JS | Die Waldorfpädagogik will Kinder so fördern, dass sie sich zu freien Menschen entwickeln können. Sie wählt einen ganzheitlichen Ansatz, der Kinder nicht aussortiert und alle Fächer als gleichwertig behandelt; der darum bemüht ist, die Anlagen, Fähigkeiten und Neigungen der Schülerinnen und Schüler optimal anzusprechen und zu fördern.

EK | Was ist Bildung aus erziehungswissenschaftlicher Sicht? Wo liegen die Übereinstimmungen und Widersprüche?

JS | Die gegenwärtige Erziehungswissenschaft hat keinen einheitlichen Bildungsbegriff, sie ist sehr heterogen und vieles, was an deutschen Schulen realisiert wird, sieht auch die Erziehungswissenschaft zum Teil sehr kritisch. Das politisch gewollte Bildungssystem in Deutschland ist zu einseitig kognitiv und intellektuell bestimmt. Eine emotionale und soziale Bildung kommt darin kaum vor.
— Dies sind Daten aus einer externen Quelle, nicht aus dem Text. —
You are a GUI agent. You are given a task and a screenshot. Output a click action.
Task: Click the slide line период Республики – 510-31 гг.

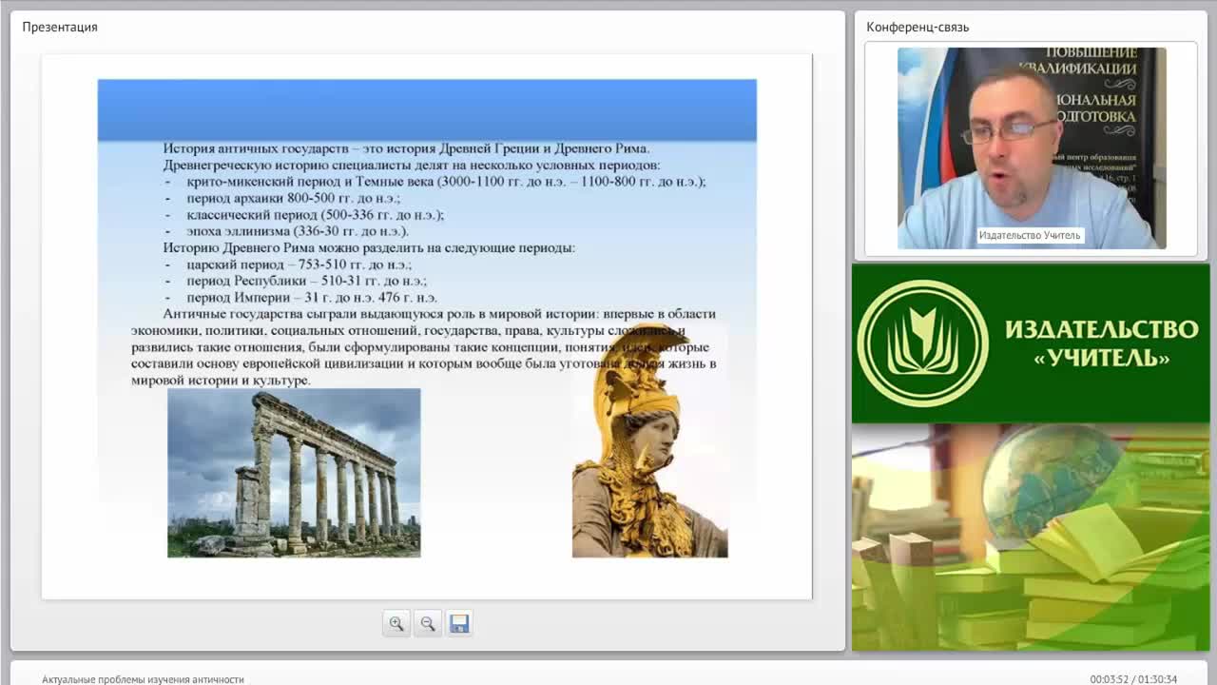tap(306, 281)
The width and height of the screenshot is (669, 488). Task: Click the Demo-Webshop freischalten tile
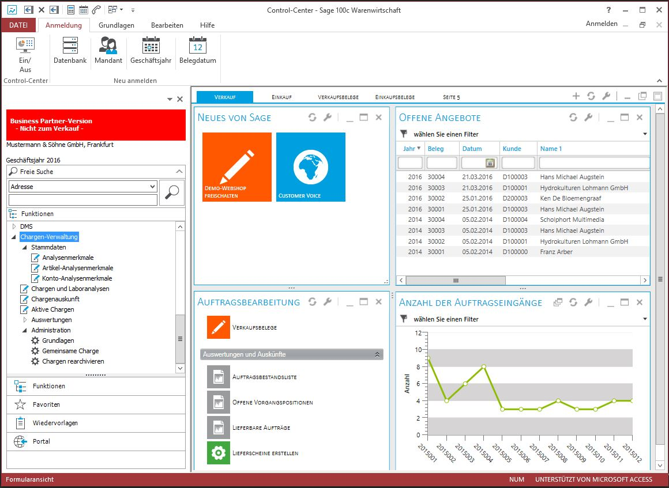tap(237, 167)
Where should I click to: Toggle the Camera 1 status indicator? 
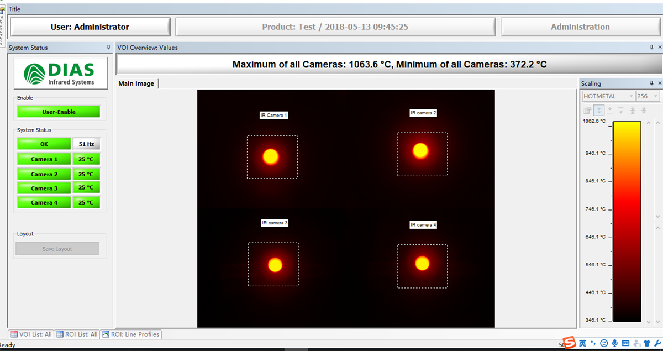44,159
Außerdem fehlt neben der Betonung der MINT-Fächer eine gleichwertige ästhetische und handwerkliche Bildung.

EK | Inwiefern ist das »Menschenbild« für den Bildungsbegriff entscheidend?

JS | Ein Menschenbild, das wesentlich ökonomisch geprägt ist, führt dazu, dass Aspekte wie Nachhaltigkeit, ökologische und soziale Verantwortung, freie Persönlichkeitsentwicklung und künstlerisch-inspirative Kraft kaum eine Bedeutung im Bildungsprozess haben. Hier setzt die Waldorfpädagogik andere Akzente.

EK | Bildung soll nach Rudolf Steiner frei von staatlichen und wirtschaftlichen Interessen sein. Wie kann das verwirklicht werden?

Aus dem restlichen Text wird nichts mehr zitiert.